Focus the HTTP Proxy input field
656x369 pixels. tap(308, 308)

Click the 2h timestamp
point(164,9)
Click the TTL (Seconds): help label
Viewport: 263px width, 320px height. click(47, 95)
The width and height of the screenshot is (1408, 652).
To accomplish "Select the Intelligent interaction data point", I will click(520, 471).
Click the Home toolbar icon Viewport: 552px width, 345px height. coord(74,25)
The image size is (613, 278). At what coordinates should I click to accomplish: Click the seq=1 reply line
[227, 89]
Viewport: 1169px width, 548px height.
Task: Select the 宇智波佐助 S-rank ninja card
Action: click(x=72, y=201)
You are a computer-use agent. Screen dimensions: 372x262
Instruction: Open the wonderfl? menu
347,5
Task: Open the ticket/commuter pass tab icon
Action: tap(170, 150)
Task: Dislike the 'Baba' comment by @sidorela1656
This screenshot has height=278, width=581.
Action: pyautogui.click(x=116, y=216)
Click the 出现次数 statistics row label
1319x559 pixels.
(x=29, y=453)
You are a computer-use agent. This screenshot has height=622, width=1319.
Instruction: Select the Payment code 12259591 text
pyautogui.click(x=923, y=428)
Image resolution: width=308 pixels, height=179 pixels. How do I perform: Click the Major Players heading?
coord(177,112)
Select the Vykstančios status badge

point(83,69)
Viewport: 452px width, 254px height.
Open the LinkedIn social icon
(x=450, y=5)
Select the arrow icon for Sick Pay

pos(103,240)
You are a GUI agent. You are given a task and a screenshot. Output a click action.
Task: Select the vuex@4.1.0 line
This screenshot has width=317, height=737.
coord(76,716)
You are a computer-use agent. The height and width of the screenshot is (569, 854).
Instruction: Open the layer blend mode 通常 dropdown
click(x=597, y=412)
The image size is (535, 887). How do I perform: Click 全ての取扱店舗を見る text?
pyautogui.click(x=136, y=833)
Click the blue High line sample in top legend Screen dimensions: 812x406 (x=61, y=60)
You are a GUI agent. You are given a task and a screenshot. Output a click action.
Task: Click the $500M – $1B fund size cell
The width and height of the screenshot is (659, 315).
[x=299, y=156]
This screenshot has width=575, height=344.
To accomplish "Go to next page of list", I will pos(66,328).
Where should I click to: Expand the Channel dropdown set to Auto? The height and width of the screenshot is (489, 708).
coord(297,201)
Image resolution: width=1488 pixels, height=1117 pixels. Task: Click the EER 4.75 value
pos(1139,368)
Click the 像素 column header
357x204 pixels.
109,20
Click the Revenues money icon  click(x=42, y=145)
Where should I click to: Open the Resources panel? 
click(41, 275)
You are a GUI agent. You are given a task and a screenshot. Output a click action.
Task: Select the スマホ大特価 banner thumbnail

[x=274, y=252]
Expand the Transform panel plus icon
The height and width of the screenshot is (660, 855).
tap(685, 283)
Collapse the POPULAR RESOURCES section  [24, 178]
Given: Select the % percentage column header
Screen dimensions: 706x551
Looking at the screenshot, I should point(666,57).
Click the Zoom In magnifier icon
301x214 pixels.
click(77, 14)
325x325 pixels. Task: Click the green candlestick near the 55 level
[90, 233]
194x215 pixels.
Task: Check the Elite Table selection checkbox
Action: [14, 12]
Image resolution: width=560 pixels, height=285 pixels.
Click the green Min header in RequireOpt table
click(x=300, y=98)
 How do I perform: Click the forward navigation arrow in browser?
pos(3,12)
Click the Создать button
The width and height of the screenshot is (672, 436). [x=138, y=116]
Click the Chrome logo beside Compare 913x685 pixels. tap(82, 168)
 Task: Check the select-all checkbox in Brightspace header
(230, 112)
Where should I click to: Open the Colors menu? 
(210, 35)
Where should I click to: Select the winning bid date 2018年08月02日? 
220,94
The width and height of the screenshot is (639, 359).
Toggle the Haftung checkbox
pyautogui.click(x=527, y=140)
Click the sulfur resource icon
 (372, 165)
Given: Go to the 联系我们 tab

::::::::

### Assignment
Your task is to reproduce the full listing exactly.

### Output
Focus the HTTP Proxy input field
656x369 pixels. tap(308, 308)

Click the 2h timestamp
point(164,9)
Click the TTL (Seconds): help label
Viewport: 263px width, 320px height. click(47, 95)
The width and height of the screenshot is (1408, 652).
To accomplish "Select the Intelligent interaction data point", I will click(520, 471).
Click the Home toolbar icon Viewport: 552px width, 345px height. coord(74,25)
The image size is (613, 278). At what coordinates should I click to accomplish: Click the seq=1 reply line
[227, 89]
Viewport: 1169px width, 548px height.
Task: Select the 宇智波佐助 S-rank ninja card
Action: click(x=72, y=201)
You are a computer-use agent. Screen dimensions: 372x262
Instruction: Open the wonderfl? menu
347,5
Task: Open the ticket/commuter pass tab icon
Action: tap(170, 150)
Task: Dislike the 'Baba' comment by @sidorela1656
This screenshot has height=278, width=581.
Action: pyautogui.click(x=116, y=216)
Click the 出现次数 statistics row label
1319x559 pixels.
(x=29, y=453)
You are a computer-use agent. This screenshot has height=622, width=1319.
Instruction: Select the Payment code 12259591 text
pyautogui.click(x=923, y=428)
Image resolution: width=308 pixels, height=179 pixels. How do I perform: Click the Major Players heading?
coord(177,112)
Select the Vykstančios status badge

point(83,69)
Viewport: 452px width, 254px height.
Open the LinkedIn social icon
(x=450, y=5)
Select the arrow icon for Sick Pay

pos(103,240)
You are a GUI agent. You are given a task and a screenshot. Output a click action.
Task: Select the vuex@4.1.0 line
This screenshot has width=317, height=737.
coord(76,716)
You are a computer-use agent. The height and width of the screenshot is (569, 854).
Instruction: Open the layer blend mode 通常 dropdown
click(x=597, y=412)
The image size is (535, 887). How do I perform: Click 全ての取扱店舗を見る text?
pyautogui.click(x=136, y=833)
Click the blue High line sample in top legend Screen dimensions: 812x406 (x=61, y=60)
You are a GUI agent. You are given a task and a screenshot. Output a click action.
Task: Click the $500M – $1B fund size cell
The width and height of the screenshot is (659, 315).
[x=299, y=156]
This screenshot has width=575, height=344.
To accomplish "Go to next page of list", I will pos(66,328).
Where should I click to: Expand the Channel dropdown set to Auto? The height and width of the screenshot is (489, 708).
coord(297,201)
Image resolution: width=1488 pixels, height=1117 pixels. Task: Click the EER 4.75 value
pos(1139,368)
Click the 像素 column header
357x204 pixels.
109,20
Click the Revenues money icon  click(x=42, y=145)
Where should I click to: Open the Resources panel? 
click(41, 275)
You are a GUI agent. You are given a task and a screenshot. Output a click action.
Task: Select the スマホ大特価 banner thumbnail

[x=274, y=252]
Expand the Transform panel plus icon
The height and width of the screenshot is (660, 855).
tap(685, 283)
Collapse the POPULAR RESOURCES section  [24, 178]
Given: Select the % percentage column header
Screen dimensions: 706x551
Looking at the screenshot, I should point(666,57).
Click the Zoom In magnifier icon
301x214 pixels.
click(77, 14)
325x325 pixels. Task: Click the green candlestick near the 55 level
[90, 233]
194x215 pixels.
Task: Check the Elite Table selection checkbox
Action: [14, 12]
Image resolution: width=560 pixels, height=285 pixels.
Click the green Min header in RequireOpt table
click(x=300, y=98)
 How do I perform: Click the forward navigation arrow in browser?
pos(3,12)
Click the Создать button
The width and height of the screenshot is (672, 436). [x=138, y=116]
Click the Chrome logo beside Compare 913x685 pixels. tap(82, 168)
 Task: Check the select-all checkbox in Brightspace header
(230, 112)
Where should I click to: Open the Colors menu? 
(210, 35)
Where should I click to: Select the winning bid date 2018年08月02日? 
220,94
The width and height of the screenshot is (639, 359).
Toggle the Haftung checkbox
pyautogui.click(x=527, y=140)
Click the sulfur resource icon
 (372, 165)
Given: Go to the 联系我们 tab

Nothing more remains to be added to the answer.